Six years later, I barely open the Chumash. In fact, when I have other reading material (even frum magazines or what have you), I barely even think about the Chumash.
However, since I do have a compulsion to read something while eating, I ended up reading the parsha AND reading some of Rashi’s commentary, too (love that Sapirstein edition!). It was also really, really satisfying.
Am I going to be able to keep these two wonderful things going once I do remember to get some reading material? I sure hope so. I think it’s a great example of how a situation which could have really put me into a bad mood ended up with a fabulous outcome.
Have you experienced a situation that seemed dreadful and turned out to be good?
18 thoughts on “The unexpected perks of not having reading material”
Sapirstein! Sapirstein! Sapirstein! (to the cadence of Hercules!)
not one, but TWO references to our Advanced days. Love you guys!
exactly what I was thinking! Exactly! This comment makes me so happy.
I felt that way when our TV died. Now granted, I don’t watch much TV these days anyway. But I was so sad that we didn’t have the option. When after a while, it was sort of a relief not to have it there to watch.
There’s something about losing an option which can be really scary. I think we have waaay too many options these days, though, so a little minimalism is good for us.
The title of the post caught my fancy. Interesting to read how you kept yourself busy. I am sure btw boys were delighted about the first alternative.
They definitely were. I need to work on giving them undivided attention more often.
Great post. I totally experience this on bookless shabbosim. Why dont u pur books on hold in ur local library?
That is a great idea, and I have done that in the past. I guess it all comes down to being organized!

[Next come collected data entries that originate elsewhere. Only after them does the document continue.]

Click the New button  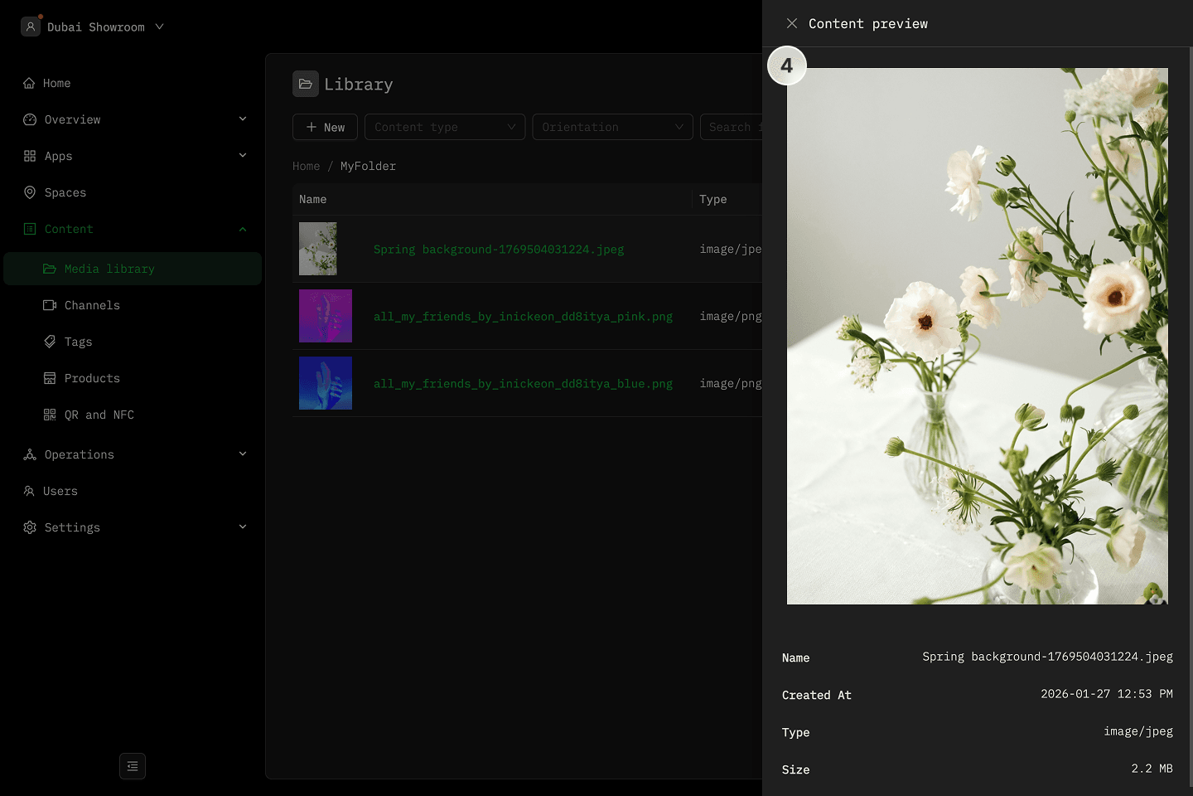325,127
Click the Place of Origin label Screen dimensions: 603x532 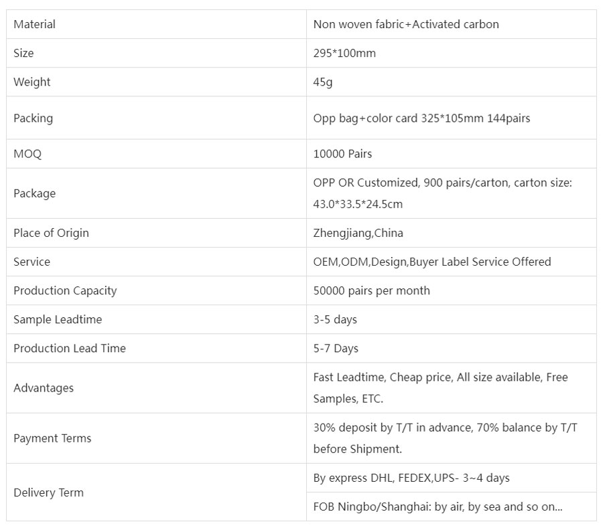[51, 233]
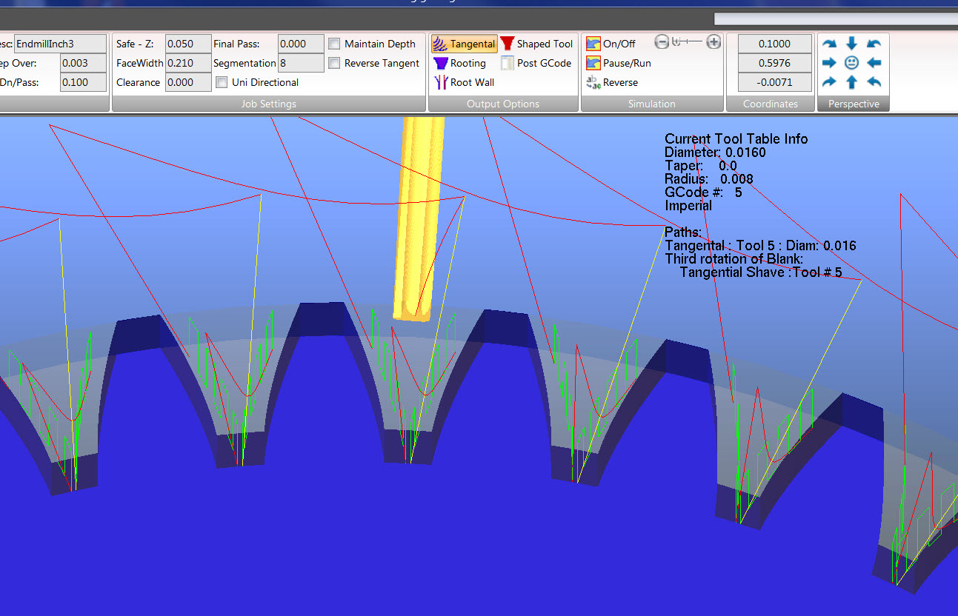
Task: Click the straight down arrow in Perspective
Action: coord(852,44)
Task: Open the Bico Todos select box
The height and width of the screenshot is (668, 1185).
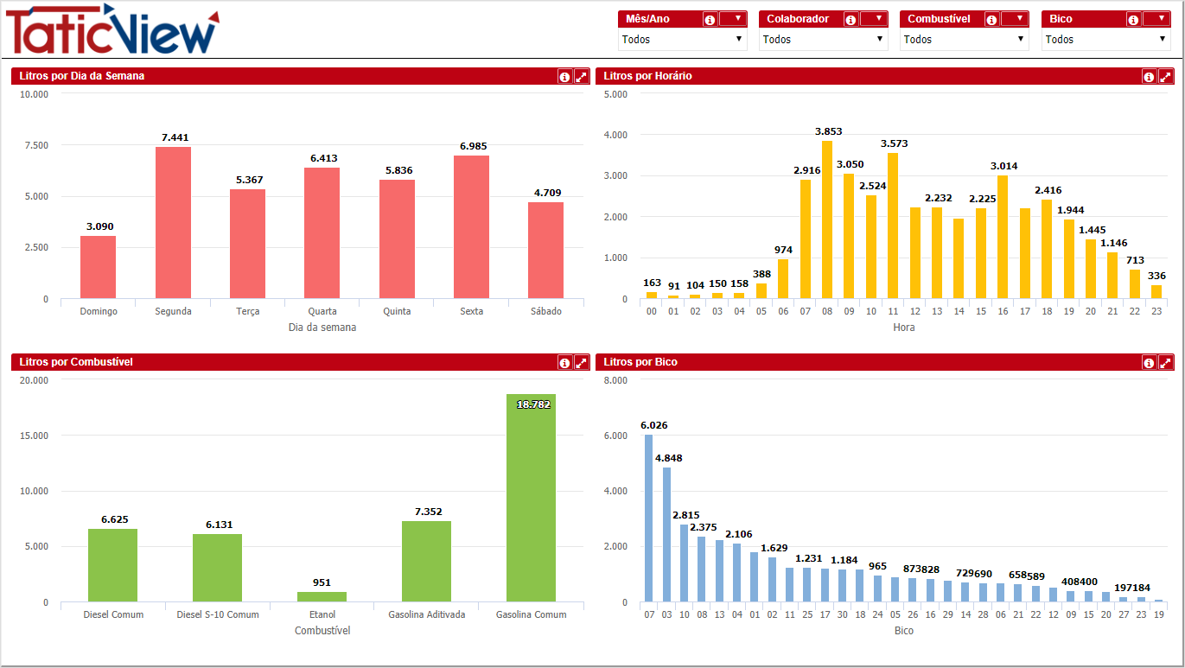Action: (1106, 40)
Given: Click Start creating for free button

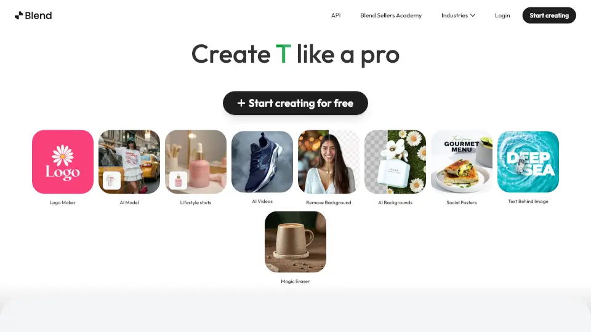Looking at the screenshot, I should (296, 103).
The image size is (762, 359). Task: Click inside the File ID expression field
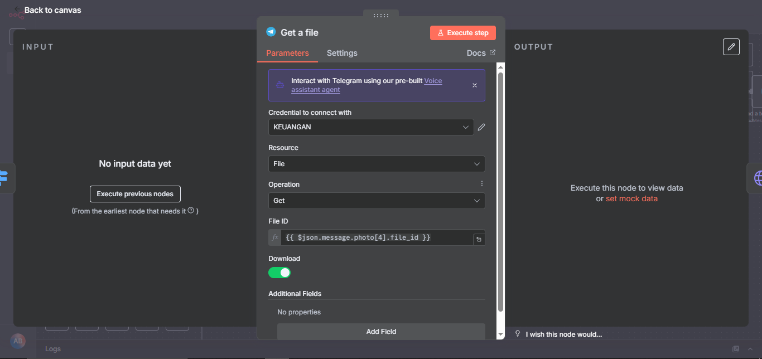click(377, 237)
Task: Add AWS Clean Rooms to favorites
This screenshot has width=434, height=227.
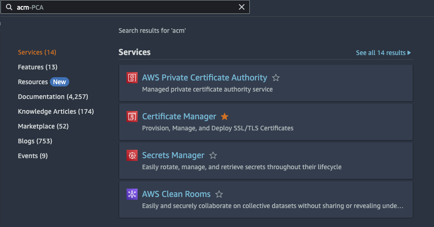Action: tap(219, 194)
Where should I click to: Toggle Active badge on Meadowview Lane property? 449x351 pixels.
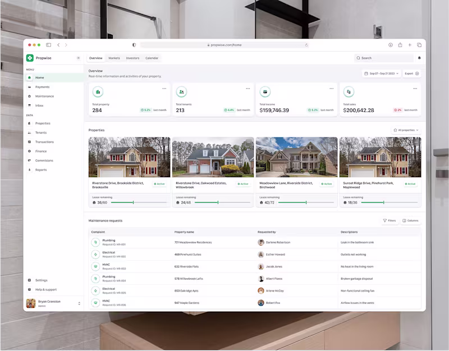click(326, 183)
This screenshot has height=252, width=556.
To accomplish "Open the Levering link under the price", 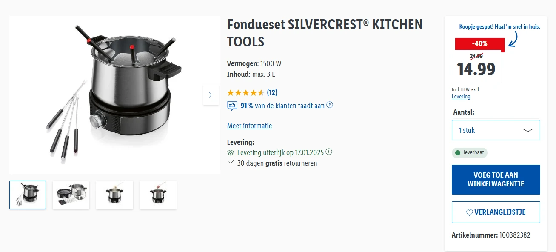I will click(461, 96).
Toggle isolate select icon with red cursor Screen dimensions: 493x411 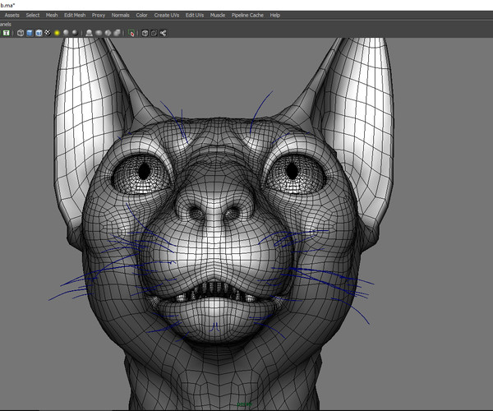(x=132, y=33)
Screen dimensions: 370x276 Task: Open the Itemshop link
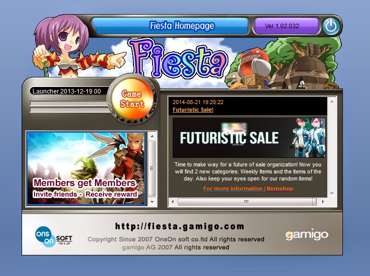point(280,189)
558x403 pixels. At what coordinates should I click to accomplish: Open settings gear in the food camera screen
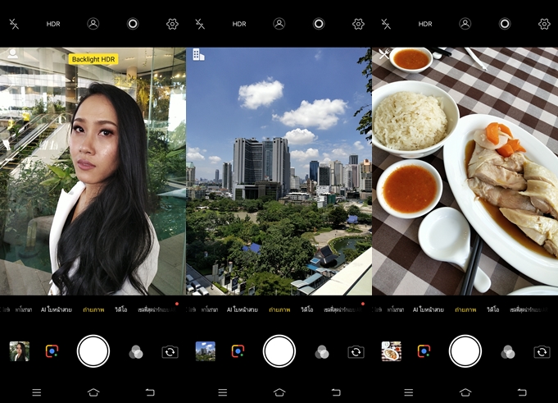(544, 24)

This post is conjuring up all these memories of playing board games with my siblings on Shabbos afternoons, and always really, really hoping that either Imma or Abba would play with us, too. (They often did.) For us kids, any game was ten times better with Imma or Abba in the picture. I’m sure your kids felt that last Shabbos!
That’s a potent image. I will keep that in mind, IY”H. Thank you!
I love this post. I only have one son, so I am fortunate in that my time isn’t so divided. My dude gets plenty of attention from his mama. In fact, sometimes I have to work on getting OFF the floor and going about my way to do things like plan lessons. (He’s just so interesting! And he’s 12, so the times that he actually WANTS me are becoming fewer and farther between.)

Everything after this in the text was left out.